= Exercise aim =
Below are the records; reproduce all of them exactly but without any images.

(Beginning of Records shown)

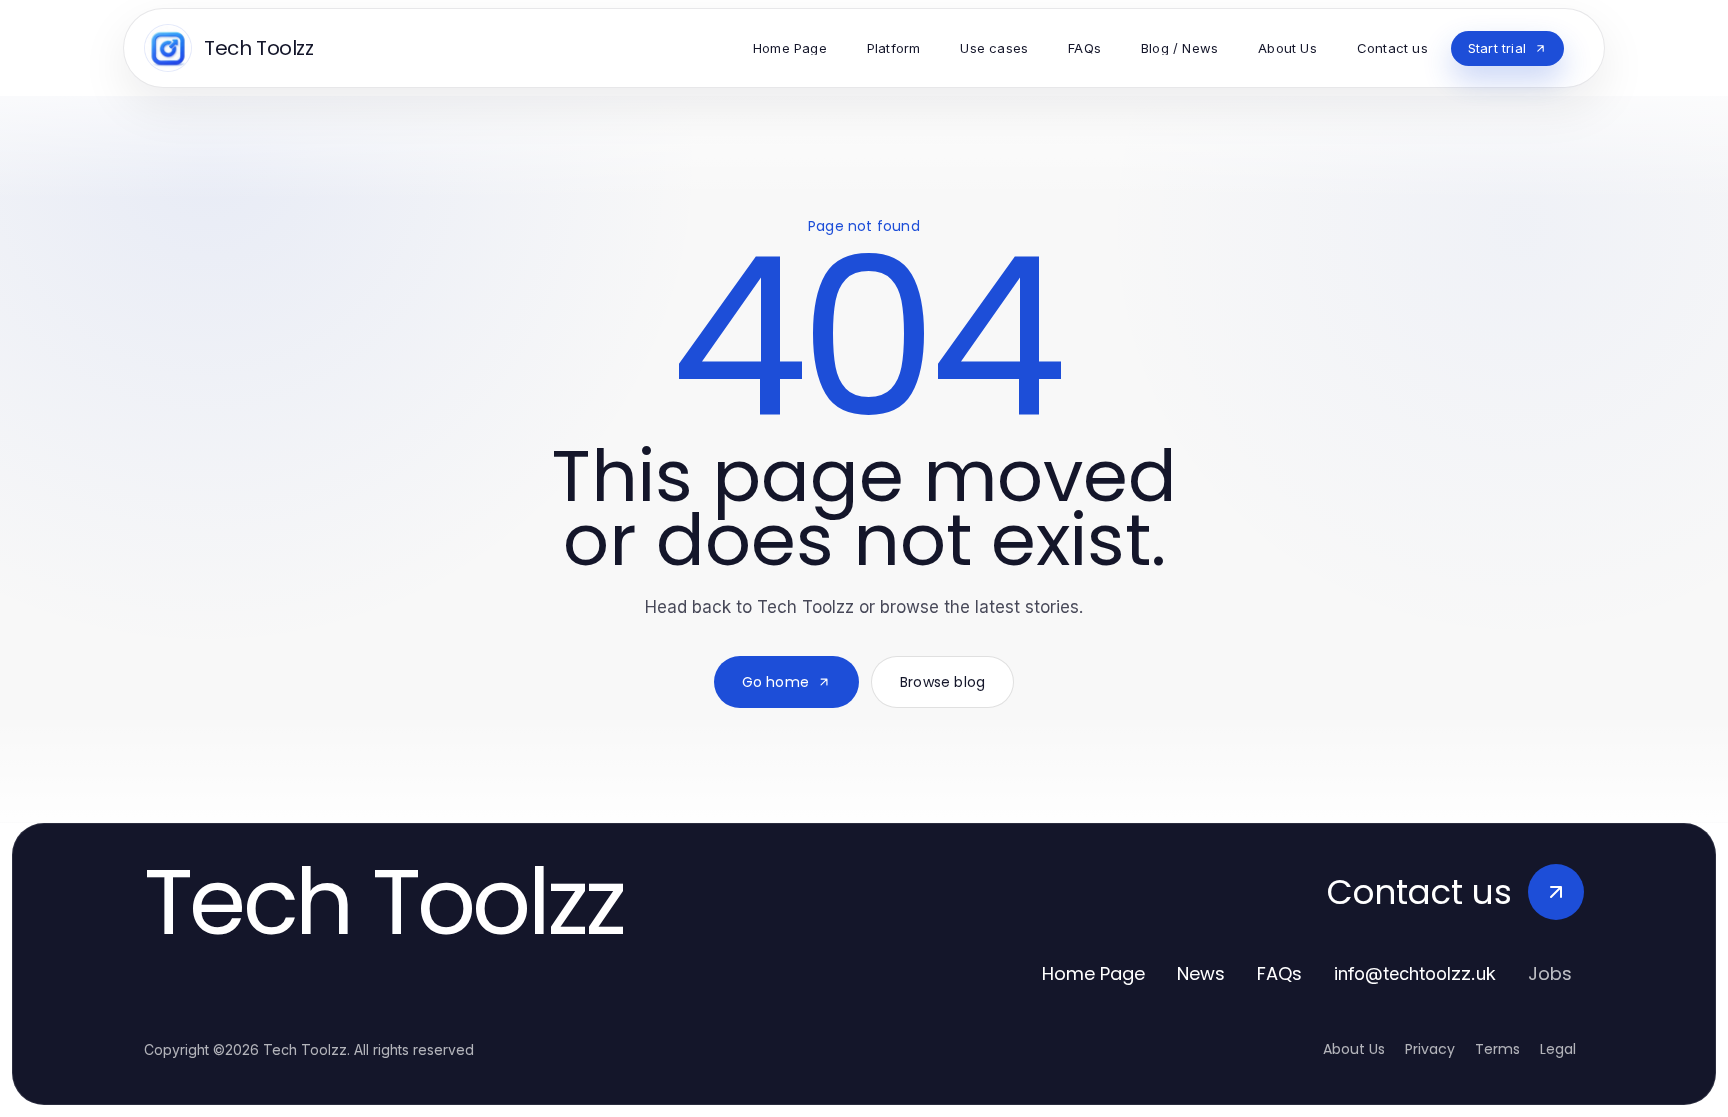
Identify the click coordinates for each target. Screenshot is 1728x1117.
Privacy (1430, 1049)
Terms (1497, 1049)
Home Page (1093, 973)
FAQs (1279, 973)
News (1201, 973)
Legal (1558, 1049)
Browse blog (942, 682)
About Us (1354, 1049)
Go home (775, 682)
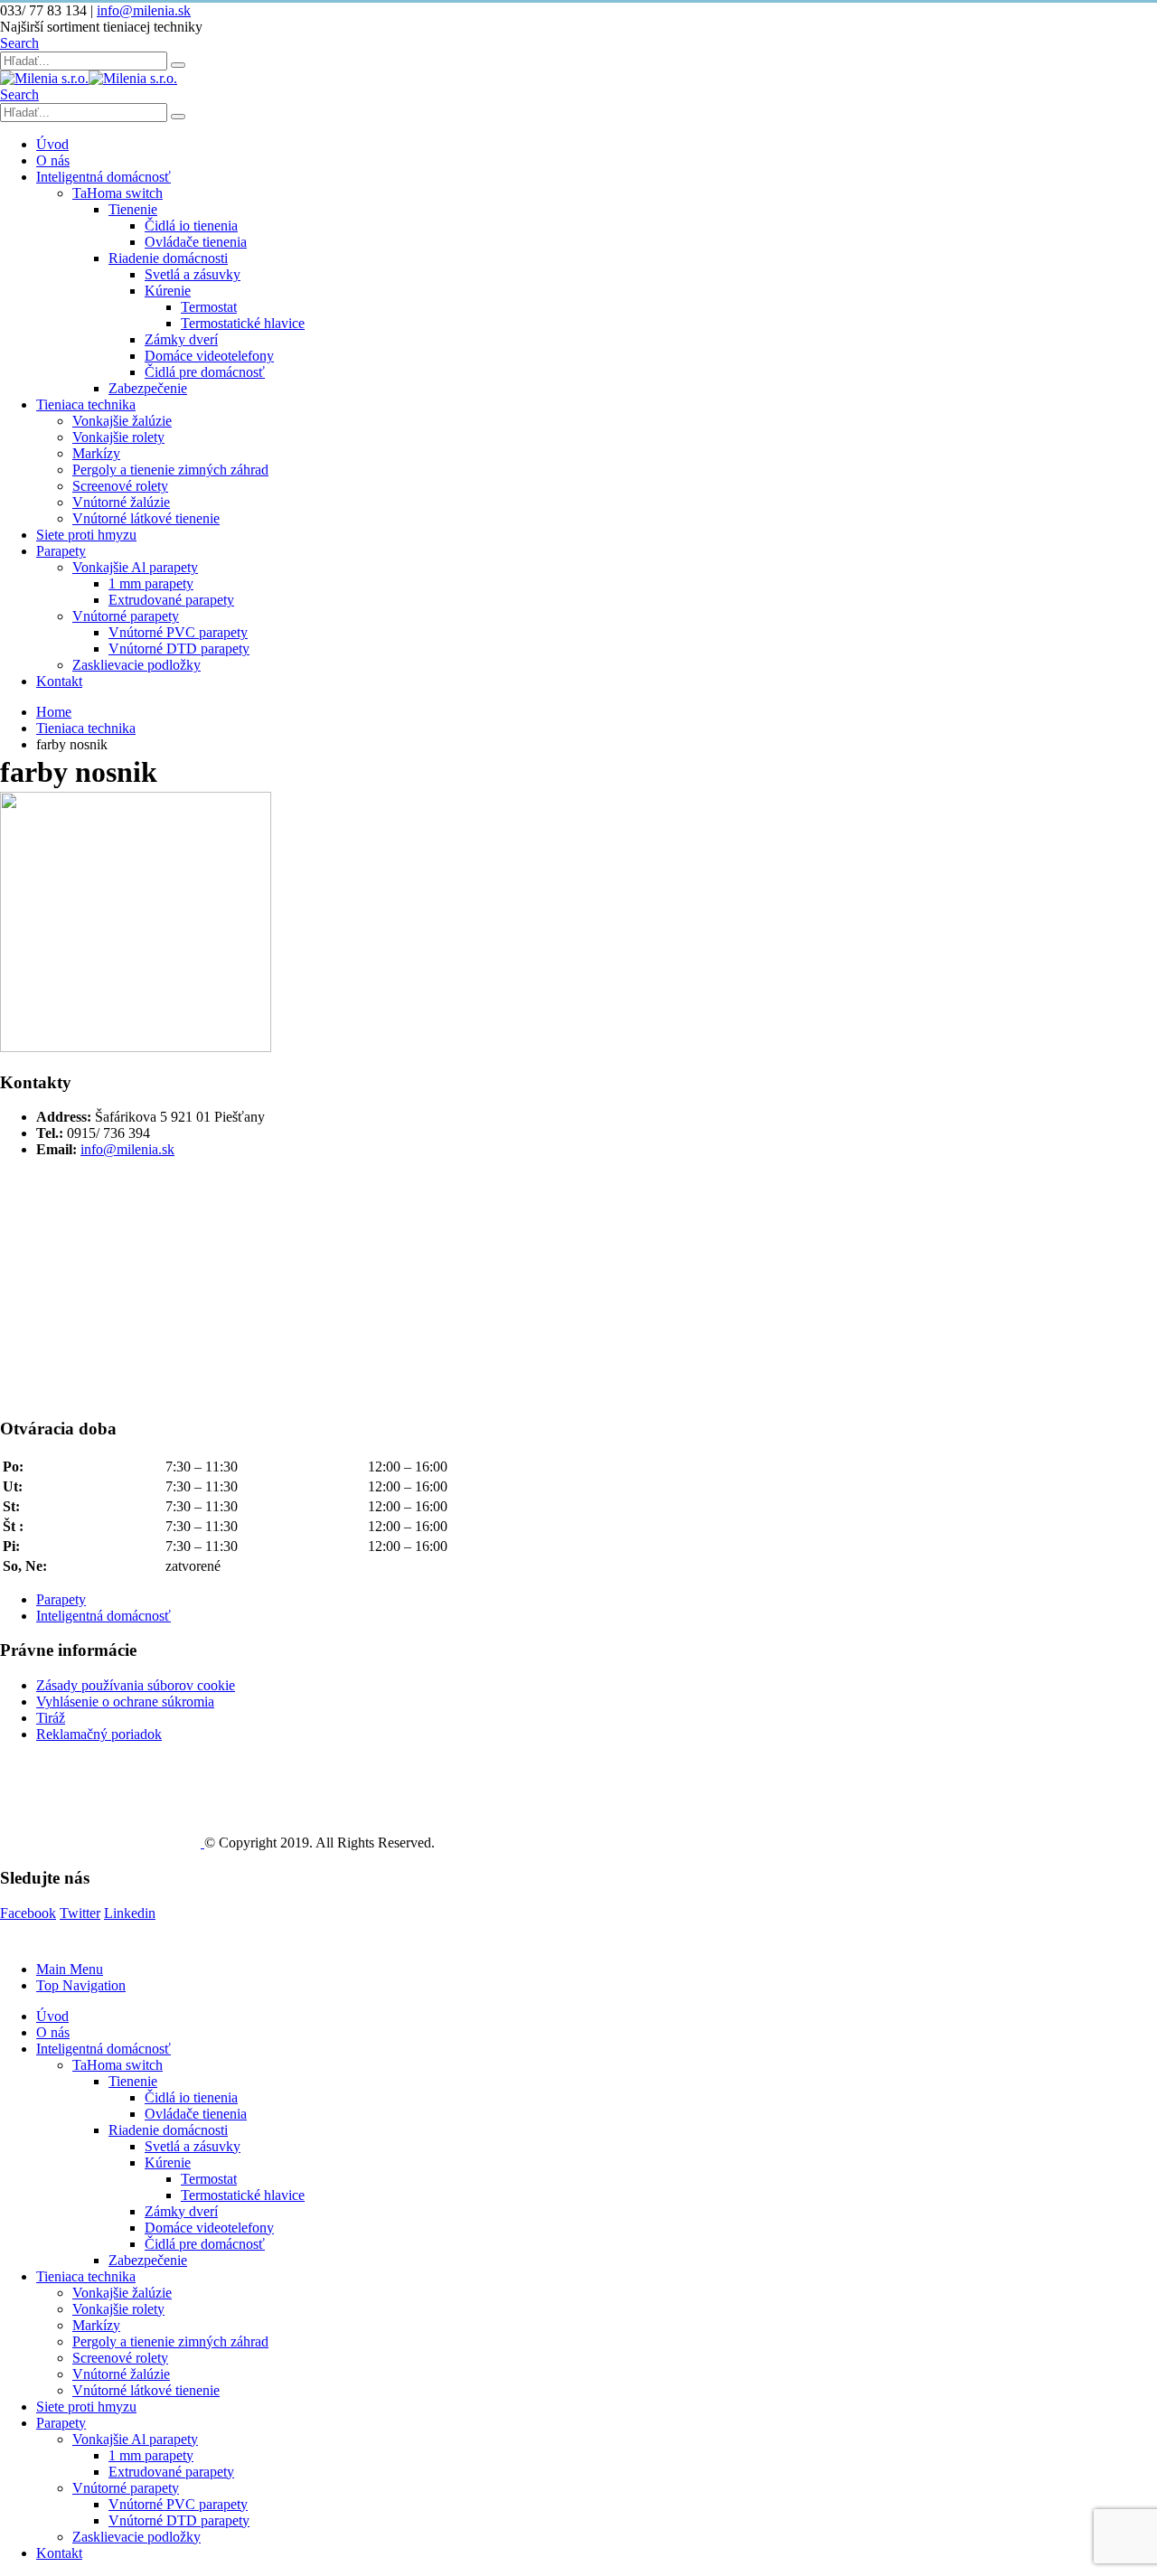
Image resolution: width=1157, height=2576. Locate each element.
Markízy (96, 453)
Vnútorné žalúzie (121, 502)
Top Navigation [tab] (81, 1985)
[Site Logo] (88, 78)
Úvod (52, 144)
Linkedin (129, 1913)
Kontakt (59, 681)
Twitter (80, 1913)
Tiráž (50, 1717)
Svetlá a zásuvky (192, 274)
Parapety (61, 551)
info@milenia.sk (144, 10)
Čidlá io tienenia (191, 225)
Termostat (209, 307)
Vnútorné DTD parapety (178, 648)
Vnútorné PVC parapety (178, 632)
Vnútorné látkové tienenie (146, 518)
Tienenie (132, 209)
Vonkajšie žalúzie (122, 420)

(End of Records shown)

= Task result =
Identify the click coordinates for each target. Screenshot is 1728x1117.
Privacy (1430, 1049)
Terms (1497, 1049)
Home Page (1093, 973)
FAQs (1279, 973)
News (1201, 973)
Legal (1558, 1049)
Browse blog (942, 682)
About Us (1354, 1049)
Go home (775, 682)
Image resolution: width=1157, height=2576. Locate each element.
Markízy (96, 453)
Vnútorné žalúzie (121, 502)
Top Navigation [tab] (81, 1985)
[Site Logo] (88, 78)
Úvod (52, 144)
Linkedin (129, 1913)
Kontakt (59, 681)
Twitter (80, 1913)
Tiráž (50, 1717)
Svetlá a zásuvky (192, 274)
Parapety (61, 551)
info@milenia.sk (144, 10)
Čidlá io tienenia (191, 225)
Termostat (209, 307)
Vnútorné DTD parapety (178, 648)
Vnútorné PVC parapety (178, 632)
Vnútorné látkové tienenie (146, 518)
Tienenie (132, 209)
Vonkajšie žalúzie (122, 420)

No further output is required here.